▶ **Soal Tantangan**:
A. Ringkaslah teks tentang ulasan karya dalam dua kalimat.
B. Menurut teks tentang ulasan karya, mengapa kritikus yang melihat sisi positif karya dan memberi jalan keluar akan disegani, dihormati, dan didengar pendapatnya? Jawablah dalam satu kalimat.
C. Sebutkan semua judul kolom pada tabel dalam teks tentang ulasan karya.

▶ **Teks Sumber**:
▼

Ada berapa paragrafkah orientasi yang terlihat pada teks tersebut? Pada teks tersebut terdapat 4 paragraf orientasi yaitu paragraf 1 sampai dengan 4 didalam paragraph-paragraf tersebut terdapat gambaran umum mengenai drama tersebut dan terdapat paparan tentang nama,kegunaan dan sebagainya.
Apa tema yang diangkat dalam drama yang ditulis dan disutradarai Seno Gumira Ajidarma ini? “Mengapa Kau Culik Anak Kami?” mengangkat tema politik. Dalam drama tersebut bercerita mengenai keadaan politik dan peristiwa kekerasan yang terjadi pada tahun 1965 dan seterusnya dimana tidak adanya kejelasan dan hentinya hingga akhir-akhir ini, politik Negara yang carut-marut.
Mengapa banyak mata penonton yang berkaca-kaca setelah menyaksikan pementasan drama tersebut? Karena suasana cerita dapat mencengkam oleh kepiawaian acting dua actor handal(sebagai ibu dan bapak).
Termasuk corak apa teks ulasan di atas? Mengapa? Dalam teks ulasan tersebut merupakan corak kritik apresiasi dimana sang pengulas memberikan tanggapan positif terhadap film ini.
Memang kekurangan merupakan dorongan atas penulisan kritik, tetapi kalian mesti membuka diri untuk melihat bagian-bagian positifnya untuk dikemukakan kepada khalayak dalam ulasan yang kalian bangun. Apabila memungkinkan, dalam mengulas sebuah karya dari sisi negatifnya, kalian memberikan jalan keluarnya. Kritikus yang demikian akan disegani dan dihormati serta didengar pendapatnya karena kritiknya jujur, benar, dan bermanfaat.
Pada ketiga teks ulasan tersebut, terdapat kelebihan, kekurangan, dan jalan keluar yang diberikan penulisnya pada kolom di bawah ini
No. | Judul Teks Ulasan | Kelebihan | Kekurangan | Jalan Keluar |
---|---|---|---|---|
1. | Belajar Ikhlas dari hafalan shalat Delisa |
|
|
|
2. | Gara-gara Kemben Film Gending Sriwijaya |
|
|
|
3. | “Mengapa Kau Culik Anak Kami” Pertanyaaan Itu Belum Terjawab |
|
|
|
Huruf miring dalam cetakan dipakai untuk menuliskan nama buku, majalah, dan surat kabar yang dikutip dalam tulisan. Misalnya: Berita itu muncul dalam harian Kompas. Tanda petik (“...”) dipakai untuk mengapit judul puisi, karangan, atau bab buku yang dipakai dalam kalimat. Misalnya: Sajak “Pahlawanku” terdapat pada halaman 5 buku itu. Oleh sebab itu, penulisan judul film atau drama yang dipakai dalam kalimat menggunakan tanda petik (“...”), sedangkan judul novel dituliskan dengan huruf miring.

▲

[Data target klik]

▼

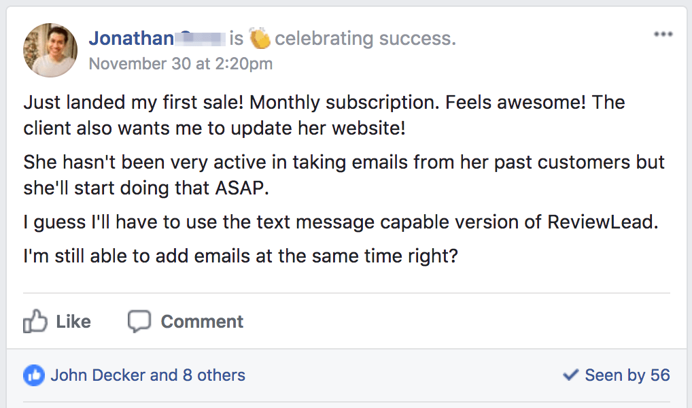Click the Comment speech bubble icon
692x408 pixels.
coord(139,322)
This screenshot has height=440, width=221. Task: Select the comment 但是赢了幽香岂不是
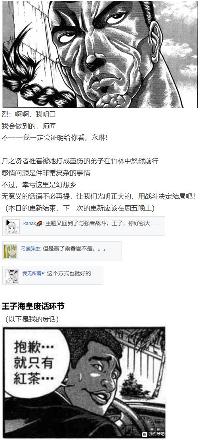74,249
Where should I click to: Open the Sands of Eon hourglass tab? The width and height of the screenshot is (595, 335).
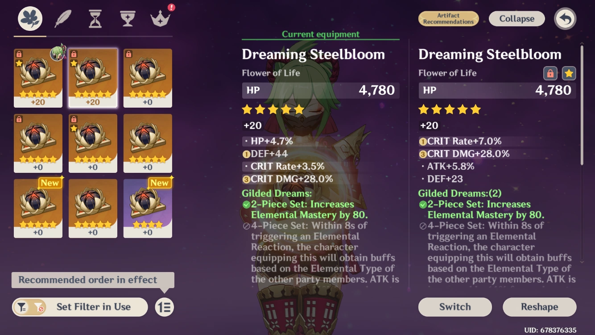[x=95, y=19]
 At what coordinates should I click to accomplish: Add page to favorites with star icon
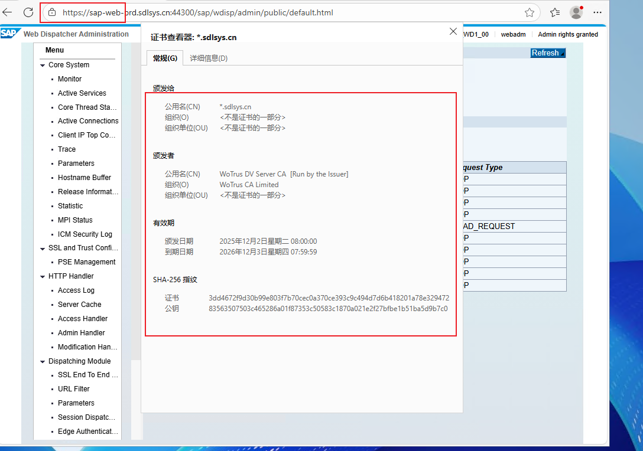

▲

▶ **Jawaban Tiap Soal**:
A. Teks tentang ulasan karya membahas drama "Mengapa Kau Culik Anak Kami?" karya Seno Gumira Ajidarma yang bertema politik dan diulas sebagai kritik apresiasi karena pengulasnya memberi tanggapan positif. Teks itu juga meminta pengulas melihat sisi positif karya dan memberi jalan keluar atas kekurangannya, serta menjelaskan bahwa judul film atau drama ditulis dengan tanda petik, sedangkan judul novel ditulis dengan huruf miring.

B. Kritikus seperti itu disegani, dihormati, dan didengar pendapatnya karena kritiknya jujur, benar, dan bermanfaat.

C.
- No.
- Judul Teks Ulasan
- Kelebihan
- Kekurangan
- Jalan Keluar